TASKS |
**a.** Decide whether each statement below agrees with the passage on Waco and San Angelo, answering yes or no and quoting the words of the passage that settle it: (i) The writer watched the Waco attack on television. (ii) The passage says 416 children were separated from their parents. (iii) The writer served in Germany five years after World War II ended.
**b.** Carry on the passage on Waco and San Angelo from its last sentence, keeping its voice and concerns.

TEXT SECTION |

I was horrified as I watched on television the attack and incineration of the men, women and children at Waco, yet few Americans protested the atrocities committed by our Government under the Clinton Administration. There is even less opposition to what is happening to the people in San Angelo by the American public it seems.
Have we as a people become so brainwashed, desensitized and uncaring that we are only willing to take a stand when the knock comes at our front door? Would any rational individual think it is just to separate 416 children from their parents and put them in foster homes because the mother of one of them may have been 14 or 15 years old and forced by some custom to conceive by a man much older than she?
I am concerned about the direction of our country and the lessons not learned from Waco and the lack of public interest in the current atrocities being committed against children in San Angelo. It is a painful reminder of many conversations I had with intelligent Germans during a tour of duty in Germany ten years after the end of World War II. They either ignored or saw nothing wrong of what their government was doing to men, women and children that had been determined undesirable by their government. They simply didn’t want to deal with it.

DATA EXTRACT |

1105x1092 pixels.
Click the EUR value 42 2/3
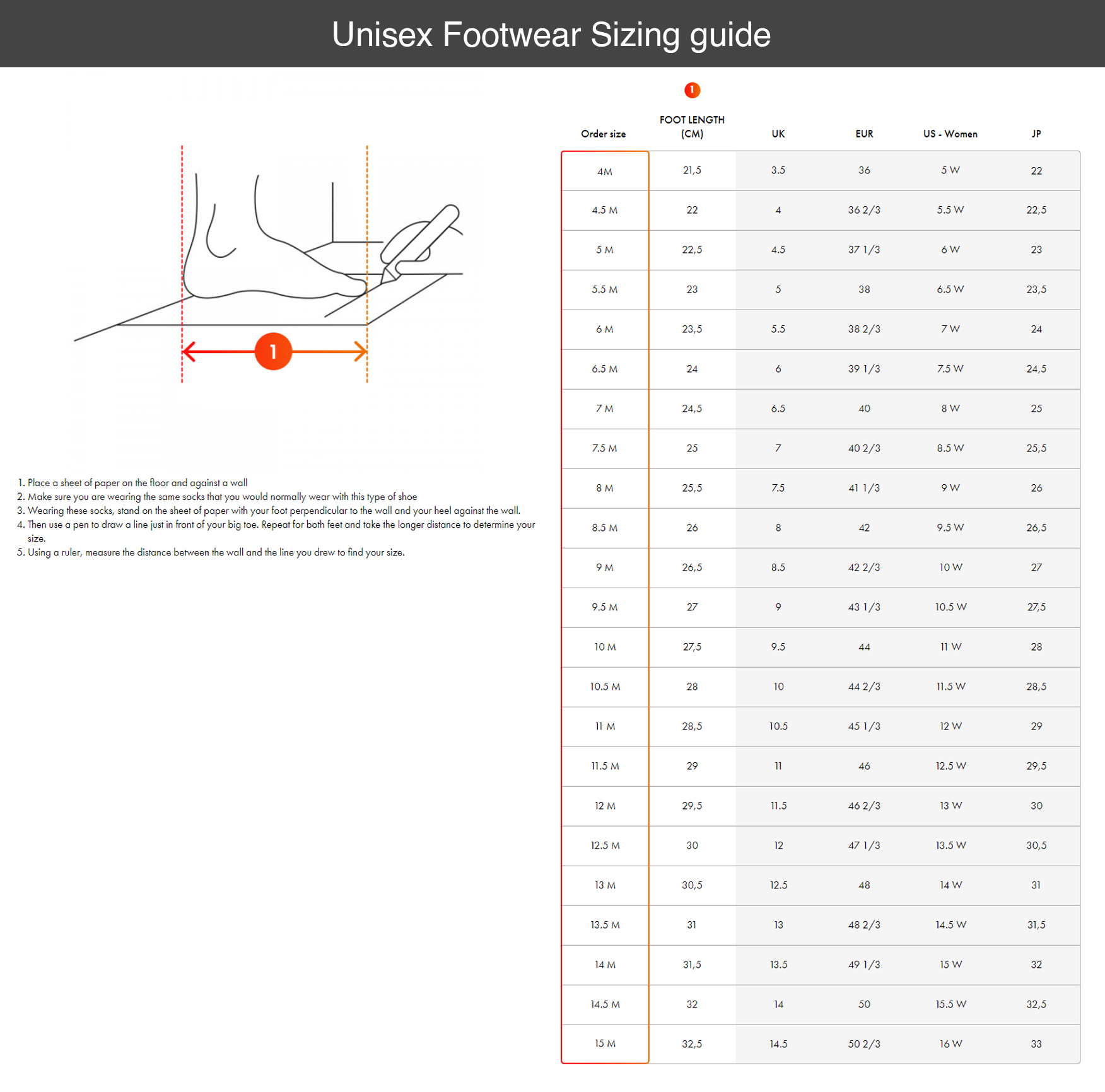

---

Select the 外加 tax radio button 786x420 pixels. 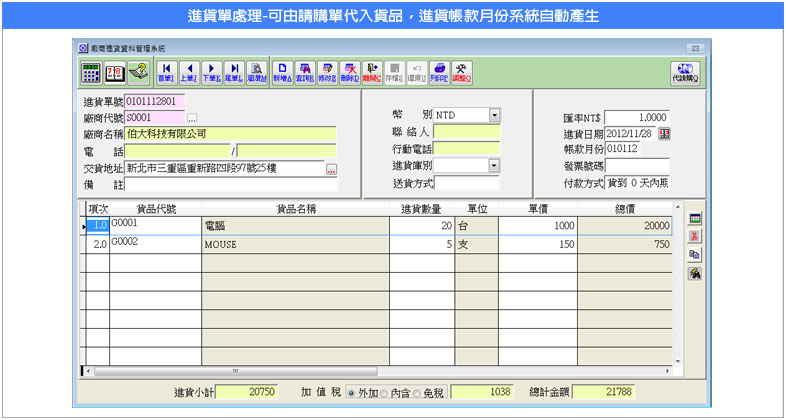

RESULTS OF THE EXERCISE |
**a.**
(i) Yes: "I was horrified as I watched on television the attack and incineration of the men, women and children at Waco"
(ii) Yes: "separate 416 children from their parents and put them in foster homes"
(iii) No: "during a tour of duty in Germany ten years after the end of World War II"

**b.**
That seems to be where we have arrived in 2008. We are in denial. We don’t want to acknowledge that we have allowed the liberty and freedom handed to us by our parents and grandparents and forefathers to slip away because we were too busy enjoying our new car, television set, golf game or business deal. We don’t want to be bothered with the problems of some strange religious group outside a small town in West Texas. They must deserve to have their children stripped from them and placed in a home with strangers because they are not regular folks that drift with the wind like us. The government would do what is right, wouldn’t they?